ETA: Jobs done and appear successful. Removing the dish was more work than anticipated, with 10 long bolts holding it down, but still nothing too hard.
I ordered the part to fix my garage door. It goes up unevenly as one pulley is broken. More importantly it doesn’t always close as it goes down unevenly.
It should either be a simple 10 minute job or an annoying 1 hour job. I won’t be doing it today as it is going up to 87°.
Last night as I was heading to bed, I heard a weird loudish mechanical noise. I couldn’t figure out what it was and checked outside and every appliance. Nervous as all my kitchen appliances are pretty much new.

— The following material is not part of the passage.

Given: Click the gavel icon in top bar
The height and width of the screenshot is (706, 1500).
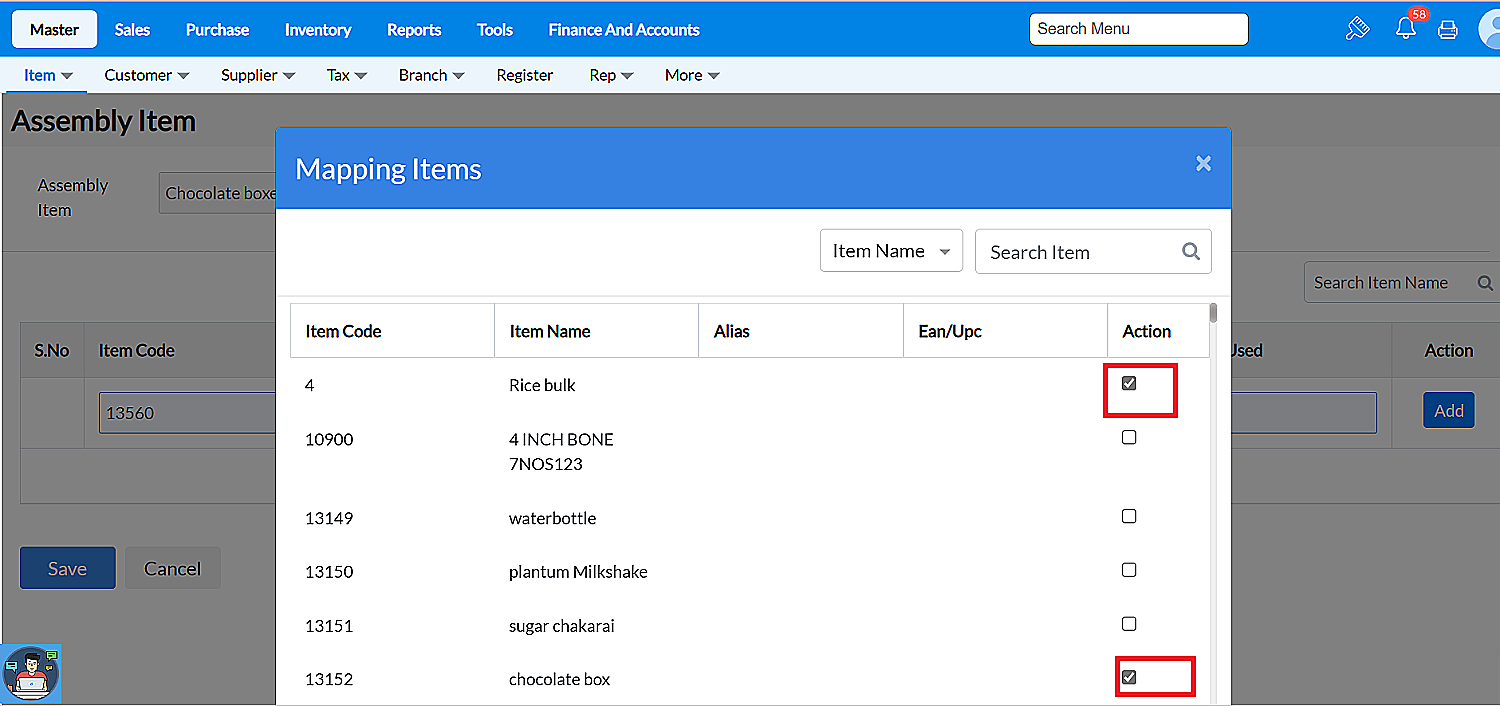Looking at the screenshot, I should click(1357, 29).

I couldn’t find the noise and it was strongest in the kitchen. I finally remembered the attic fan. I opened the door to the attic, which is insulated in a way to be virtually noise proof. There was the noise, extra loud. So I turned off the fan and set a reminder for the morning to check it out.
I got up there about 9am and adjusted the Temp setting to turn it on. Everything looked basically OK and it had a date tag of June 2018 so it shouldn’t be failing. I pushed up on the fan motor to check for vibration and the fan got a lot quieter and it had a little give. So I grabbed some ratchets and tighten all 3 mounting screwed for the collar around the fan.

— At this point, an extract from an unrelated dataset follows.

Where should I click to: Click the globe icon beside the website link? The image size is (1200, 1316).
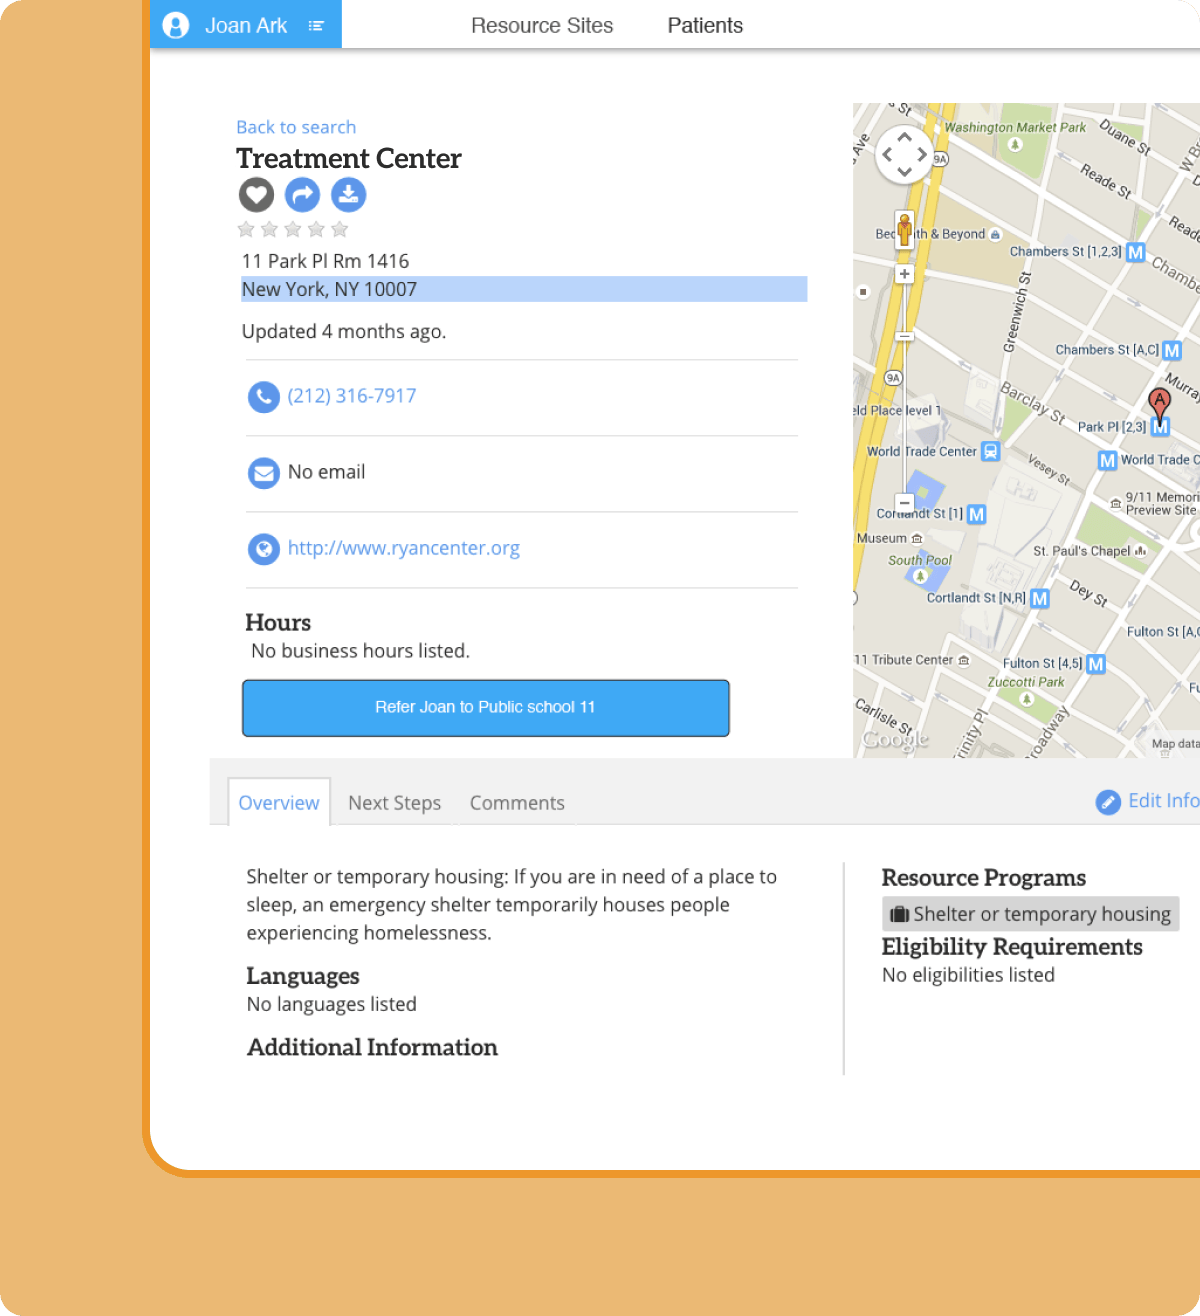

I started it back up and was rewarded with a quieter fan.
I just checked, the fan is running and I can’t hear it in the kitchen or anywhere else until I open the door to the attic. Nice when problems turn out to be fairly minor.
So when I went to do the fix, there was more wrong then the pulley being borked. I ordered more parts and they arrived about 4:30 and by 5:00pm we were done. Though I had to reroute the cable as it was put in wrong to start with and probably led to the failure of the pulley and bolt. So almost $30 later but still under an hour for the job.
Found this at an antique shop for $5. It was solid wood. In a thrift store they do not sell anything made of solid wood for less than $20. I think, though, that this is a handcrafted little thing and the antique’s guy was not impressed with it at all. It is going on the other side of the sofa where Atomic Boy lives (wow, according to this thread, Atomic Boy was exactly one year ago!) and so I tried to matched it in color.
Too late to edit and show that I did not cheat the top. Since I didn’t have to worry about sanding through the veneer, the water stain (eventually) disappeared. I’m gonna wait one more day for the lacquer to properly cure and them I’m gonna flip it upside down and give the unfinished self bottoms some love with wax.